The author was forced to leave school in the autumn of 1823 to toil in a blacking factory when his father John was put in a prison for debtors.
Charles spent 10 hours a day, six days a week fixing labels to bottles of bootblacking liquid, first in London’s Charing Cross, later in Covent Garden, the Evening Standard reported.
The episode shaped him and his work, and a bottle from his workplace, Warren’s Blacking Factory, is among items at the Charles Dickens Museum.
The museum is located in Holborn, which is where he wrote ‘The Pickwick Papers,’ ‘Oliver Twist’ and ‘Nicholas Nickleby’. Visitors can also see two letters written by dad John, described by his son as “a jovial opportunist with no money sense”.

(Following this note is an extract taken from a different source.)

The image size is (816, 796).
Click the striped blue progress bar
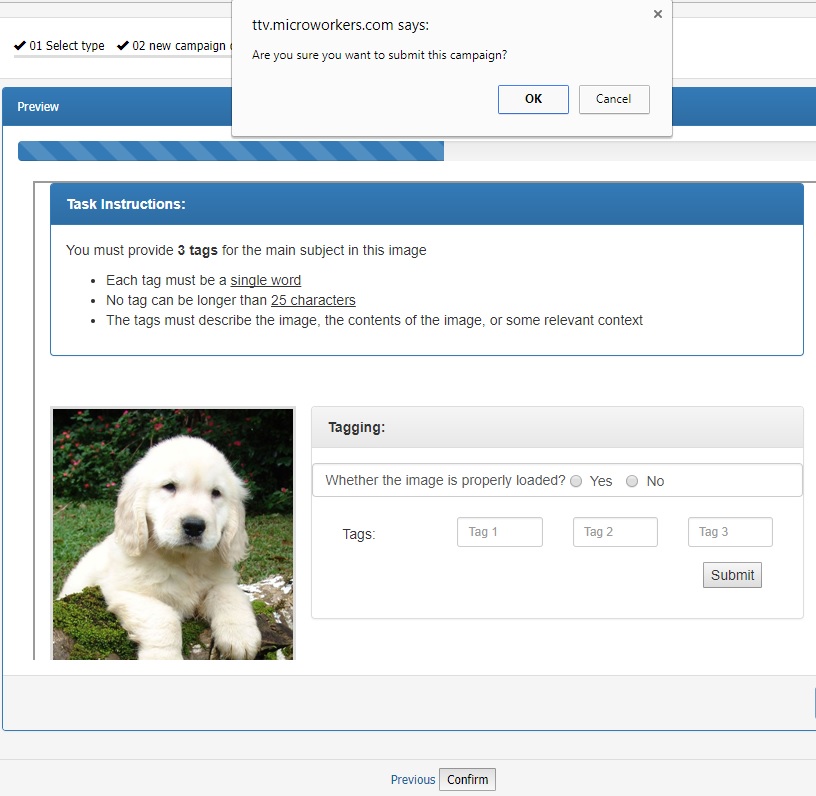(230, 151)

Curator Frankie Kubicki said: “The items let us see the damaging effects of poverty on a child’s life.”
Frankie Kubicki, senior curator at the Charles Dickens Museum, said: “Although Dickens never spoke of the blacking factory publicly, his life there was an experience he would never forget.
“The 11-year-old boy who walked to work from lodgings in Camden and Southwark every morning experienced the ugliness of factory life and received a permanent mental imprint of the hardship that was lurking to find impoverished children in the capital city.

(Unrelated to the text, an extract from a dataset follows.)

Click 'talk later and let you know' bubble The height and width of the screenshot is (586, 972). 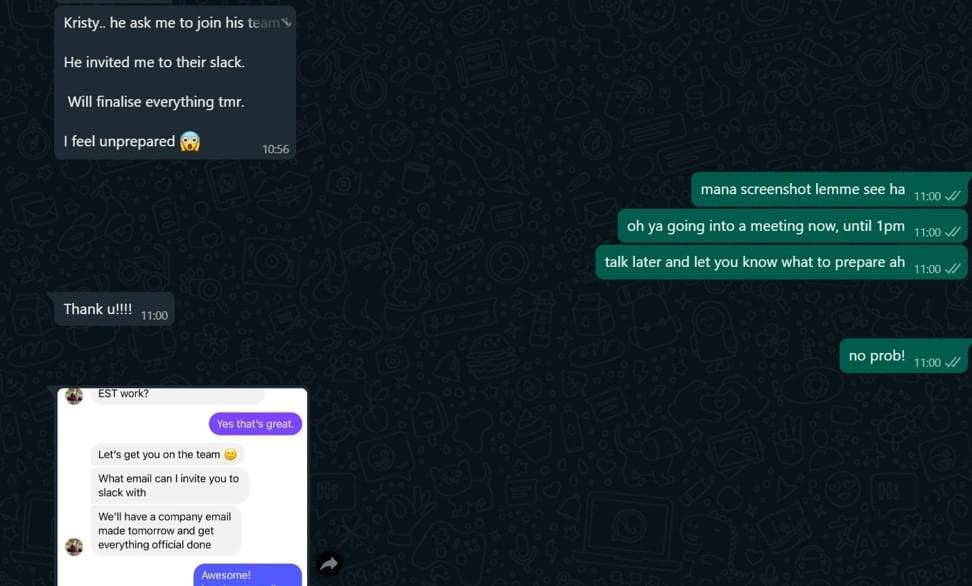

“In his later works, the blacking factory looms large, not only as a significant backdrop to ‘David Copperfield,’ but as the driving force behind the creation of hapless child victims in his stories, such as the much-loved character, Oliver Twist.
“His position at the factory was to damage his relationship with his parents for the rest of his life, and his father’s continuing money problems only further deepened this
“The items which we are showing make the experience palpable and enable us to see the damaging effects of poverty on a child’s life and a close-knit family.”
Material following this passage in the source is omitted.